_TAREA ASIGNADA_
Responde a las siguientes preguntas sobre el fragmento seleccionado y numera cada respuesta igual que su pregunta.
1. ¿Con qué región compara el fragmento el proceso catalán?
2. ¿Cómo describe el fragmento la naturaleza política de España?
3. ¿Quién es la gobernadora de Hong Kong según el fragmento?
------ FRAGMENTO SELECCIONADO ------
No hay nada como ver los movimientos ciudadanos que han cambiado realidades políticas aparentemente inmutables para situar la fuerza relativa del proceso catalán. Basta con compararlo con la revuelta de Hong Kong, región autónoma de la República Popular de China con una población aproximadamente como la de Cataluña y una economía con un peso proporcionalmente similar en el Estado, para darse cuenta de que, a pesar los paralelismos, son fenómenos de un orden de realidad muy diferente. No sólo por la diferencia en magnitud e influencia global entre China y España, sino también por la naturaleza política de ambos estados: una dictadura comunista con un líder inamovible en un caso, una democracia formal dependiente de la Unión Europea en el otro. Que España es infinitamente más vulnerable a las repercusiones del uso interno de la violencia que China es evidente. Y sin embargo, no ha sido el independentismo catalán sino la gente de Hong Kong quien ha tomado las calles de manera permanente, ha combatido a la policía y ha puesto al régimen de Pekín en el dilema de emplear la fuerza o permitir una reforma democrática del estatuto de la ciudad asiática. De momento, el régimen chino, más prudente que el español, no ha intervenido la autonomía, dejando que la gobernadora de Hong Kong, Carrie Lam, intente desactivar las movilizaciones anunciando una plataforma de diálogo para escuchar a la gente ‘sinceramente y con humildad’ y comprometiéndose a abrir una investigación de la violencia policial contra los manifestantes.
------ MATERIAL PROPORCIONADO ------
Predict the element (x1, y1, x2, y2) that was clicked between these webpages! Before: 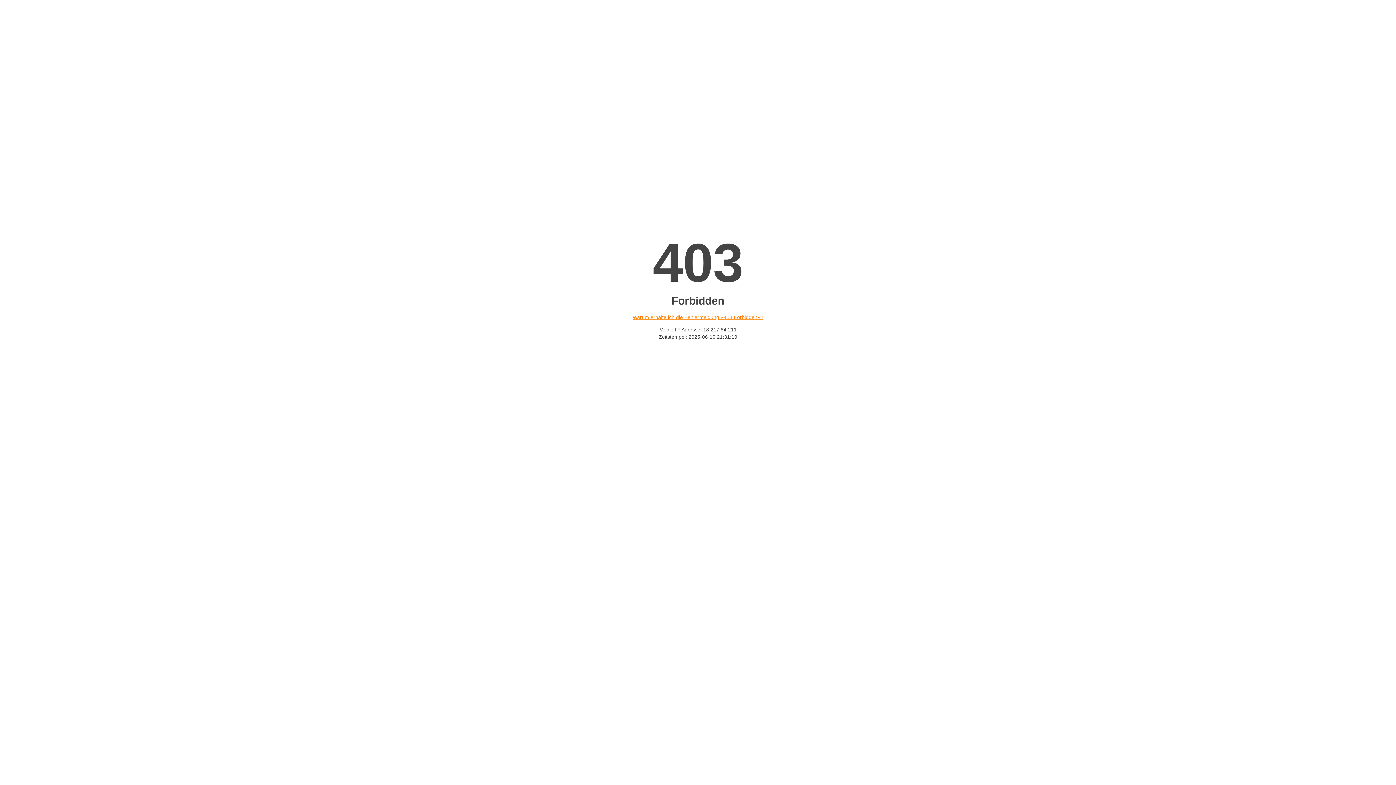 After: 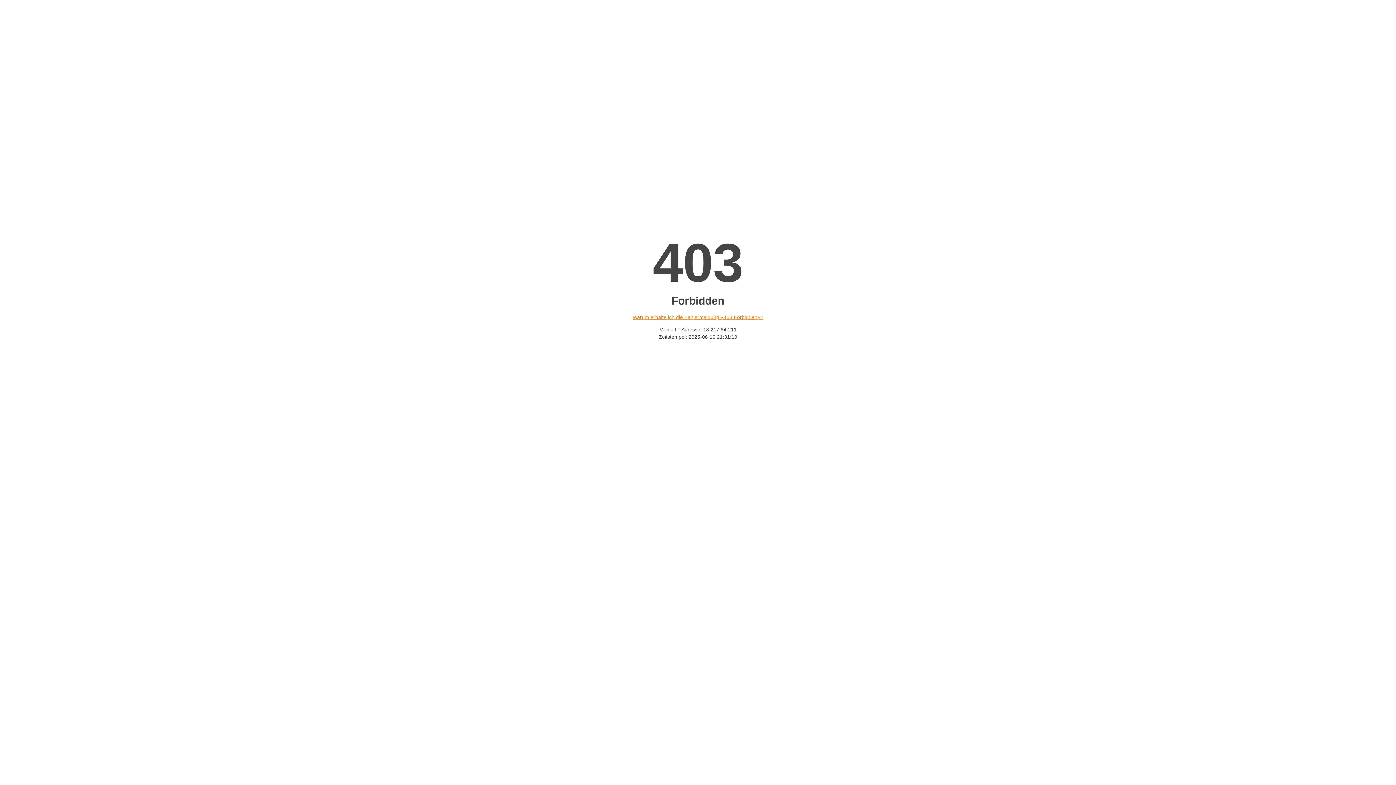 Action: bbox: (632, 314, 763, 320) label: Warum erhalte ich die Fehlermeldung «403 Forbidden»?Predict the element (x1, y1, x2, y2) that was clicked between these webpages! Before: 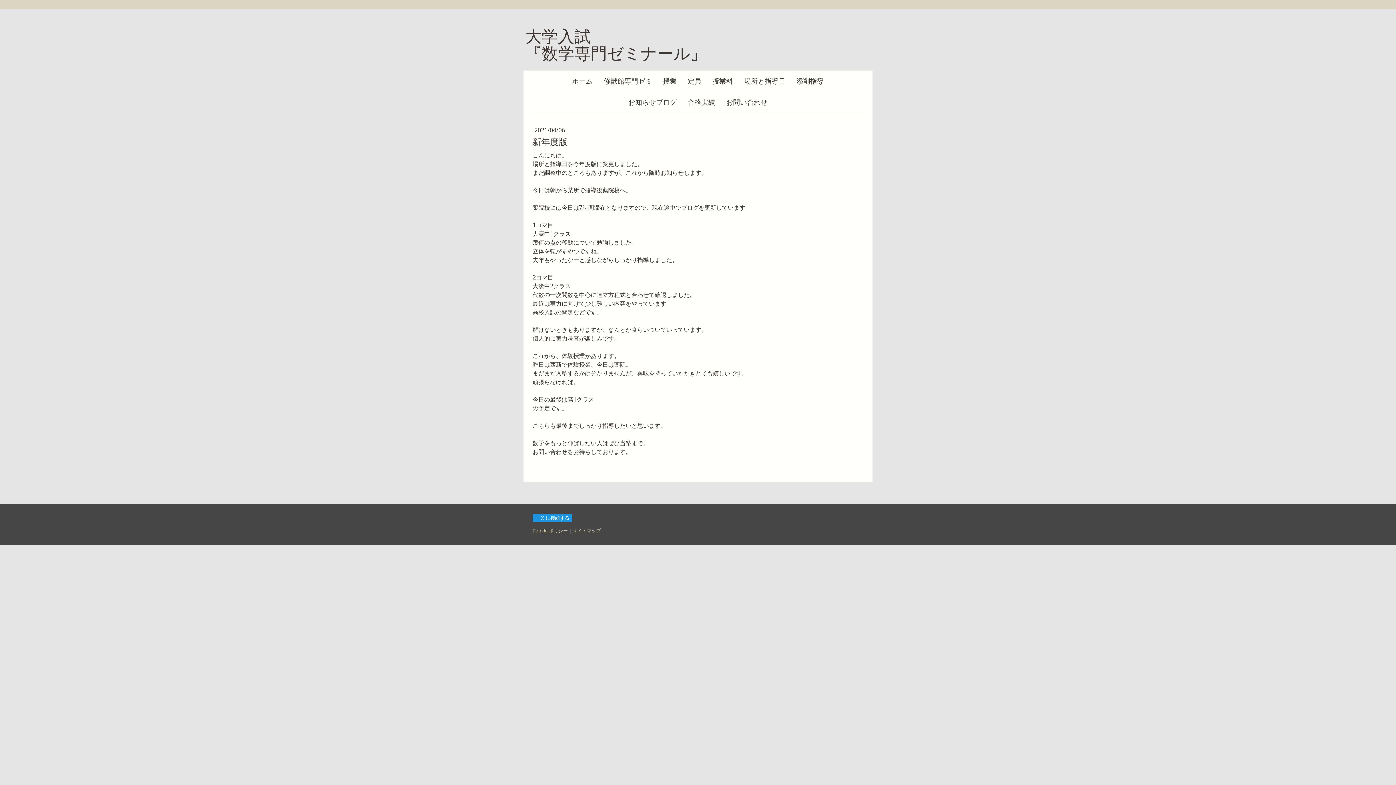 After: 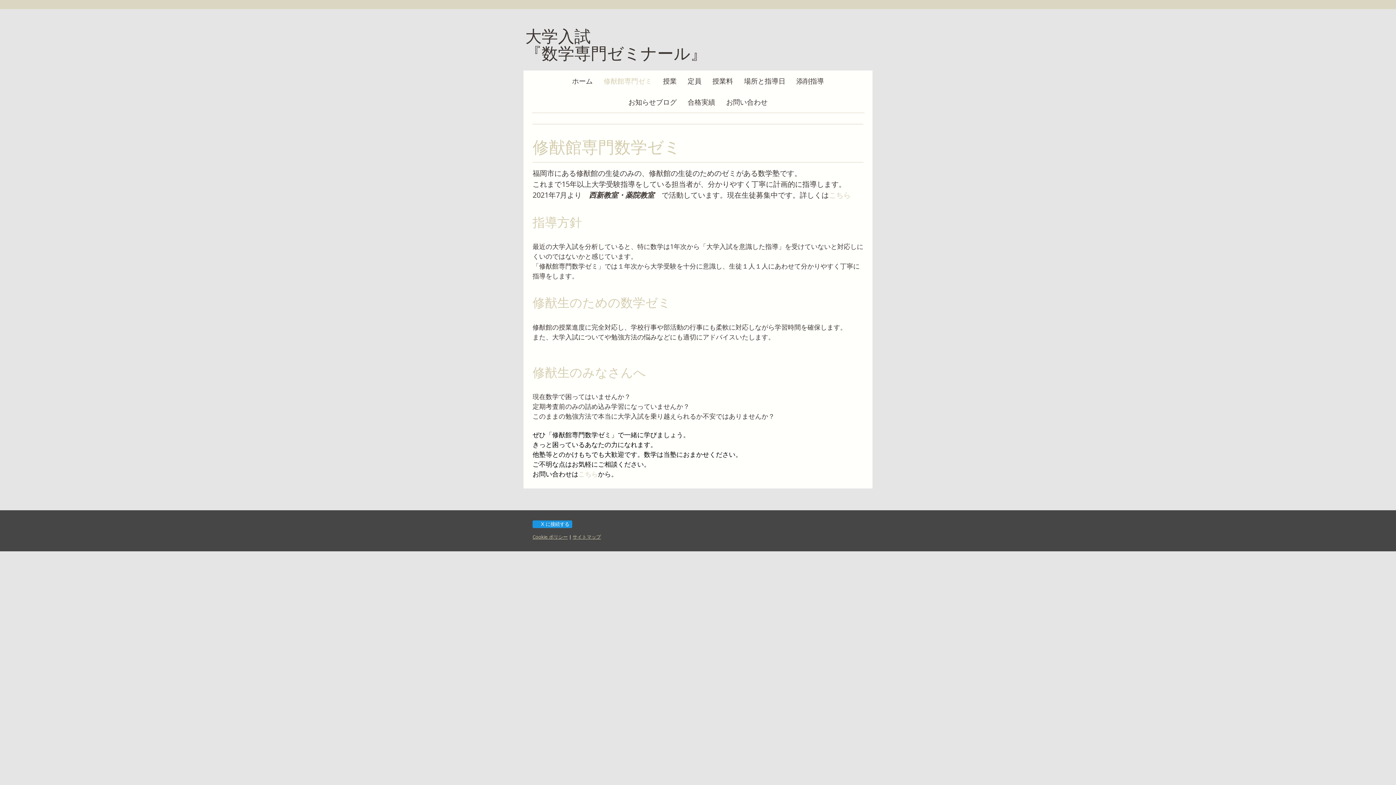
------
_RESPUESTA AL EJERCICIO_
1. Con Hong Kong, región autónoma de la República Popular de China.
2. Como una democracia formal dependiente de la Unión Europea.
3. Carrie Lam.